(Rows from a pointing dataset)
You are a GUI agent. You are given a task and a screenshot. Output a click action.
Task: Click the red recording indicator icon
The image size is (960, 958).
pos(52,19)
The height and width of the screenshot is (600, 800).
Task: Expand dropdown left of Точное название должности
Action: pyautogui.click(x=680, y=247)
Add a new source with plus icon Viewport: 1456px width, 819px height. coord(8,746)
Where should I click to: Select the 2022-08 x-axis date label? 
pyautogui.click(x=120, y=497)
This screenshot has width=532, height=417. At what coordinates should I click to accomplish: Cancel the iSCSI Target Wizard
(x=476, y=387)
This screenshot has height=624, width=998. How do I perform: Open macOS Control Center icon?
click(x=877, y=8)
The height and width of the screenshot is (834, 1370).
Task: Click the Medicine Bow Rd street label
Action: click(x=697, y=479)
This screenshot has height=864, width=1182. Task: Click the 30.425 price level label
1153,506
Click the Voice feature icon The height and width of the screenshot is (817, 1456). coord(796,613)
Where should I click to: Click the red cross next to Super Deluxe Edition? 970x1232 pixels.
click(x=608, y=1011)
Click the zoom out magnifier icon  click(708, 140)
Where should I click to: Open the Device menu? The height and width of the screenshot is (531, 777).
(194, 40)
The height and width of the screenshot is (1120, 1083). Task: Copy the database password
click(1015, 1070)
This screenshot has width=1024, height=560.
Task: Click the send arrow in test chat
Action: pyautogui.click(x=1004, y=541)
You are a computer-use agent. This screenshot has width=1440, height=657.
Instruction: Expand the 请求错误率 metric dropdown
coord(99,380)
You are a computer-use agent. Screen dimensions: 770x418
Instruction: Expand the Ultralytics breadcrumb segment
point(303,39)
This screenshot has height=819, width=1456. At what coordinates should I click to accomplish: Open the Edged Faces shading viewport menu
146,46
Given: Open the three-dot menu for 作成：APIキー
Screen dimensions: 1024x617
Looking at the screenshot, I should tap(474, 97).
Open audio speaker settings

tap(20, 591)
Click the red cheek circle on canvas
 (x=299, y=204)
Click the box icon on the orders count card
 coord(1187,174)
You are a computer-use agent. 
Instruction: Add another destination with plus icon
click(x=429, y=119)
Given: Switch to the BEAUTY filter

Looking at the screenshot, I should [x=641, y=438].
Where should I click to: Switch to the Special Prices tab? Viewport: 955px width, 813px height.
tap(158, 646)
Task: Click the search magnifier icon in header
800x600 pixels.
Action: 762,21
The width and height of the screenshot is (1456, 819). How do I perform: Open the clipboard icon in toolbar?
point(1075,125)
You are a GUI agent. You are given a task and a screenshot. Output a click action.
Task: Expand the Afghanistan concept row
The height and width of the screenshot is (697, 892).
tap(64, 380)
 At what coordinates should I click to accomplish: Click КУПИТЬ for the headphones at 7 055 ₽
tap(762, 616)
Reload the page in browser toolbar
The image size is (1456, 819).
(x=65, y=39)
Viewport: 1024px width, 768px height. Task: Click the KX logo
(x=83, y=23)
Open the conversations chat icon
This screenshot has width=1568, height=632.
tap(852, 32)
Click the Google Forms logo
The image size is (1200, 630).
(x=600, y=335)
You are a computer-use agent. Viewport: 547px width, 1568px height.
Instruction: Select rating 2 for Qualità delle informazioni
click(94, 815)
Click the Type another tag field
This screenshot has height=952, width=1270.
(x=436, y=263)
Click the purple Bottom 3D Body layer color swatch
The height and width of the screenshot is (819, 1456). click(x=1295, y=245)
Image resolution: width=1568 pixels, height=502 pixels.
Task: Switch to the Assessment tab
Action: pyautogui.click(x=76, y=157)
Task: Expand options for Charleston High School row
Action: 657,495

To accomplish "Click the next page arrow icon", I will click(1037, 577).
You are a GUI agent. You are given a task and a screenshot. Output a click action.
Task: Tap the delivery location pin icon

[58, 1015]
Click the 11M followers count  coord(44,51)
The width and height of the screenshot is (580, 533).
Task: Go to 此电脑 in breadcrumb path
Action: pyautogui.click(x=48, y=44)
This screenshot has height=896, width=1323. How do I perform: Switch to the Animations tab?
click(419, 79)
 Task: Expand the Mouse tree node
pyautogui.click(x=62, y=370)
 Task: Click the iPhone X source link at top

#### Task statement
Gather every line in the rows above that contains the word "toolbar". Case counts.

#### Written solution
The width and height of the screenshot is (1456, 819). How do I perform: Open the clipboard icon in toolbar?
Reload the page in browser toolbar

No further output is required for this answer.